__WHAT IS EXPECTED__
Give back exactly the lines that run from the beginning of the entries to the line containing "Task: Open the Chat bubble icon", both included, and nothing else.

__AVAILABLE RECORDS__
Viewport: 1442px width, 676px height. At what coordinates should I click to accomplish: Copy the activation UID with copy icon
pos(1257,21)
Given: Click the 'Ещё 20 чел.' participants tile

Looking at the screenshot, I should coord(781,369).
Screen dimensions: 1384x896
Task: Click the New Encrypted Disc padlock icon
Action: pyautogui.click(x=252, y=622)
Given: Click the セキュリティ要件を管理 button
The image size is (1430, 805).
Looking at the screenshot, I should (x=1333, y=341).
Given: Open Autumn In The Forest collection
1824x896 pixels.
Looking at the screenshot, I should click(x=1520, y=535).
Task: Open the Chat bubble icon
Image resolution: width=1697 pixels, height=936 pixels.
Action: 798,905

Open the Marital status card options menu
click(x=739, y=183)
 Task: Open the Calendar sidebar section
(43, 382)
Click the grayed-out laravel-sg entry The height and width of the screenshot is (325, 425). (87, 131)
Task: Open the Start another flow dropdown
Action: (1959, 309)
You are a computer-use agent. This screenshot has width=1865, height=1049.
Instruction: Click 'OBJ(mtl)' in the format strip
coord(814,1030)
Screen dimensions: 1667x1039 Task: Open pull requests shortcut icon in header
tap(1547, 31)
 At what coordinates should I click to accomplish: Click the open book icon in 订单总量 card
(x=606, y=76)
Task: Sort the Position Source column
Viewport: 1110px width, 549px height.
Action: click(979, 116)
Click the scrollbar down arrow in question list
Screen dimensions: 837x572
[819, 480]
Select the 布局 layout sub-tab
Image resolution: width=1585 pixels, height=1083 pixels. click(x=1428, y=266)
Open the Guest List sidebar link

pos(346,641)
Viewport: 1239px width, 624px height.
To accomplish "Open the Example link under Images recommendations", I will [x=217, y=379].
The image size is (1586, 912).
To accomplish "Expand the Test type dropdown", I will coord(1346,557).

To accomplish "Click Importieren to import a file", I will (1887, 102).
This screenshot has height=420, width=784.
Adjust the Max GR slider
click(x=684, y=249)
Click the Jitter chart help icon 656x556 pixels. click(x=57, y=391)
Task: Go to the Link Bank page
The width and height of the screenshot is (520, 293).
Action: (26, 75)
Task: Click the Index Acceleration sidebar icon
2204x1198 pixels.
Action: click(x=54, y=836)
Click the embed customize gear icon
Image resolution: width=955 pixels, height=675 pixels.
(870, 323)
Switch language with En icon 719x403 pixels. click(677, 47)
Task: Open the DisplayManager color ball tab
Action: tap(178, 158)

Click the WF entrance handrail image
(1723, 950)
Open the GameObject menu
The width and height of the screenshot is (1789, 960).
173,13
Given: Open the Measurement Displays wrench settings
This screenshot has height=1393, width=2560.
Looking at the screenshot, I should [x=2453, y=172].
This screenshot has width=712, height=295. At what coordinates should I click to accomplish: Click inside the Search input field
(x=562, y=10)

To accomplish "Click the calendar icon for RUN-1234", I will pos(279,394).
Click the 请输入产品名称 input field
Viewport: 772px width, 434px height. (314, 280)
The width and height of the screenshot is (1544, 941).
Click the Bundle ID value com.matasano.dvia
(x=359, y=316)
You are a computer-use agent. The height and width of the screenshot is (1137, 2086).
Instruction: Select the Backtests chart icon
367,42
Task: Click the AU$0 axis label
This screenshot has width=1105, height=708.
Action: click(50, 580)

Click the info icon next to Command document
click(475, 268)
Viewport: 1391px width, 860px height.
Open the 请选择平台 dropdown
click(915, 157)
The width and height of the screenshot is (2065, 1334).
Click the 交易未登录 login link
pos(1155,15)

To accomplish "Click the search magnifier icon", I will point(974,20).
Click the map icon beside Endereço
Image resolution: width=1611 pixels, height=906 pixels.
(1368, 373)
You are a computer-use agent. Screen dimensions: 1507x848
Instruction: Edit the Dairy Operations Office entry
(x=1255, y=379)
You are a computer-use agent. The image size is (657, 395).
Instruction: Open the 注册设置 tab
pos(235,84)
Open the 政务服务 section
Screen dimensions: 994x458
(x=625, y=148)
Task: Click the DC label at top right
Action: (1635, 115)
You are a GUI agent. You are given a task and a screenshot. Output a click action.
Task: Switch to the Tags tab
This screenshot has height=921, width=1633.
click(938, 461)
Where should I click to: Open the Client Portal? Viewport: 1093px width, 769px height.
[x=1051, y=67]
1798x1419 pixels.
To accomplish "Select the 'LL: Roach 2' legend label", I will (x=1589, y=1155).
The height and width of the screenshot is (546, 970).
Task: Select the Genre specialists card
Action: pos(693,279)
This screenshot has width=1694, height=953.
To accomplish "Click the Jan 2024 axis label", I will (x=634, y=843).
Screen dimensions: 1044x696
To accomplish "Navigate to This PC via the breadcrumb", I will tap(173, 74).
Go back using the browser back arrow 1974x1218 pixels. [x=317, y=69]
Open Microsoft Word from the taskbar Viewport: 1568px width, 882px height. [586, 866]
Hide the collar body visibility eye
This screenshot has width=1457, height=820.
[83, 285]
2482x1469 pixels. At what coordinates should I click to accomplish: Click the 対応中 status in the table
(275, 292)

__OUTPUT OF THE TASK__
Viewport: 1442px width, 676px height. At what coordinates should I click to accomplish: Copy the activation UID with copy icon
pos(1257,21)
Given: Click the 'Ещё 20 чел.' participants tile

Looking at the screenshot, I should coord(781,369).
Screen dimensions: 1384x896
Task: Click the New Encrypted Disc padlock icon
Action: pyautogui.click(x=252, y=622)
Given: Click the セキュリティ要件を管理 button
The image size is (1430, 805).
Looking at the screenshot, I should (x=1333, y=341).
Given: Open Autumn In The Forest collection
1824x896 pixels.
Looking at the screenshot, I should click(x=1520, y=535).
Task: Open the Chat bubble icon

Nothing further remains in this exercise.